English music composer (born 1952)

Jonty Harrison is an electroacoustic music composer born 27 April 1952 in Scunthorpe, and currently living in Birmingham, England.

== Career ==

Jonty Harrison studied with Bernard Rands at the University of York, graduating with a DPhil in Composition in 1980. Between 1976 and 1980 he lived in London, working at the National Theatre (where he produced the tape components for many productions, including Tamburlaine the Great, Julius Caesar, Brand and Amadeus) and City University. In 1980 he joined the music department of the University of Birmingham, where he was Professor of Electroacoustic Composition, as well as Director of BEAST (Birmingham ElectroAcoustic Sound Theatre) and the Electroacoustic Music Studios; for ten years he was Artistic Director of the department's annual Barber Festival of Contemporary Music.
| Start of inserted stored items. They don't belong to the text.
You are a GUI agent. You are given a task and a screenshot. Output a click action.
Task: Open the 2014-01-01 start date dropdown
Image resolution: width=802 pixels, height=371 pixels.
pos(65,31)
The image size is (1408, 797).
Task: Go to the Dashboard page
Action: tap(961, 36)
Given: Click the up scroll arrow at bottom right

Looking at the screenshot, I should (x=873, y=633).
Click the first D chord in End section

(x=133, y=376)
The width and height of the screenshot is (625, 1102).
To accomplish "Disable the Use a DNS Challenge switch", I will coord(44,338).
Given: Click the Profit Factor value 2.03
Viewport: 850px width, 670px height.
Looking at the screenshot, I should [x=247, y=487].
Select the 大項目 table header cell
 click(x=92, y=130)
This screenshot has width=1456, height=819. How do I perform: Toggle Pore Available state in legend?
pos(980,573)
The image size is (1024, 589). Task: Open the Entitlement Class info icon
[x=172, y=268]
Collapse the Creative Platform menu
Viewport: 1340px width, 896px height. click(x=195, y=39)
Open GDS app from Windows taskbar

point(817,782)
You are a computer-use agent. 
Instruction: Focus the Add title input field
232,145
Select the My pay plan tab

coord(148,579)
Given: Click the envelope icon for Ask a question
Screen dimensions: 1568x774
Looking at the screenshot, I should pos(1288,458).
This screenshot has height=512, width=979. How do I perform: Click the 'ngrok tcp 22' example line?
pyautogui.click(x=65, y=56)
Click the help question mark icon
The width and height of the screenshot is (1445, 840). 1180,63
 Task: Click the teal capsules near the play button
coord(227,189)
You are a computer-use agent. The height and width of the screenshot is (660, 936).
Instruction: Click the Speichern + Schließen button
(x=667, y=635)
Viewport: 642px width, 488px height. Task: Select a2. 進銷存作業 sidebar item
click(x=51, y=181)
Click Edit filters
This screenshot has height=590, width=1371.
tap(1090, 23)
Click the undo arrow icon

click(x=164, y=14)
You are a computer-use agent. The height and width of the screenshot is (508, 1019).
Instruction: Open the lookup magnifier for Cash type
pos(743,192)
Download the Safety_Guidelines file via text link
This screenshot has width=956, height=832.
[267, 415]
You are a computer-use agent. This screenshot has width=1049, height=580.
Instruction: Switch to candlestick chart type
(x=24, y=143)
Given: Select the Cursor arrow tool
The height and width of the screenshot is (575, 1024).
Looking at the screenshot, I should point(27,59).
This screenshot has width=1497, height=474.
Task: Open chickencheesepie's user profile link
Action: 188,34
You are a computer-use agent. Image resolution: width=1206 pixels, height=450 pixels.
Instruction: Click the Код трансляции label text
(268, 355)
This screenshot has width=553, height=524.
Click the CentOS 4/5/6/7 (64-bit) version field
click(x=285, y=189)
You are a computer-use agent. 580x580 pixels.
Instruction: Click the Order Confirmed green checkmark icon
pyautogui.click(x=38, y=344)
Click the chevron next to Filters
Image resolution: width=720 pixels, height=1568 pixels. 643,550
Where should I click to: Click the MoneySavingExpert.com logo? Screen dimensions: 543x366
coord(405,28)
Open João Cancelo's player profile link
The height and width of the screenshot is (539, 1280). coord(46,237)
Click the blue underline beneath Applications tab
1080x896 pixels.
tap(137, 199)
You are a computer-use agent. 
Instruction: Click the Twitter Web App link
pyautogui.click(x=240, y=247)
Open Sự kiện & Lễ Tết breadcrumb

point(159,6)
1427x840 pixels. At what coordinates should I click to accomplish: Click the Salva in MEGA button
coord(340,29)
He has played an active role in musical life, making conducting appearances with the Birmingham Contemporary Music Group (most notably conducting Stockhausen's Momente in Birmingham, Huddersfield and London), the University New Music Ensemble and the University Orchestra (most recently in Stravinsky's Le sacre du printemps and Vic Hoyland's Vixen). He was a board member of Sonic Arts Network (SAN) for many years (and Chair between 1993 and 1996). He has also been on the Council and Executive Committee of the Society for the Promotion of New Music and was a member of the Music Advisory Panel of the Arts Council of Great Britain.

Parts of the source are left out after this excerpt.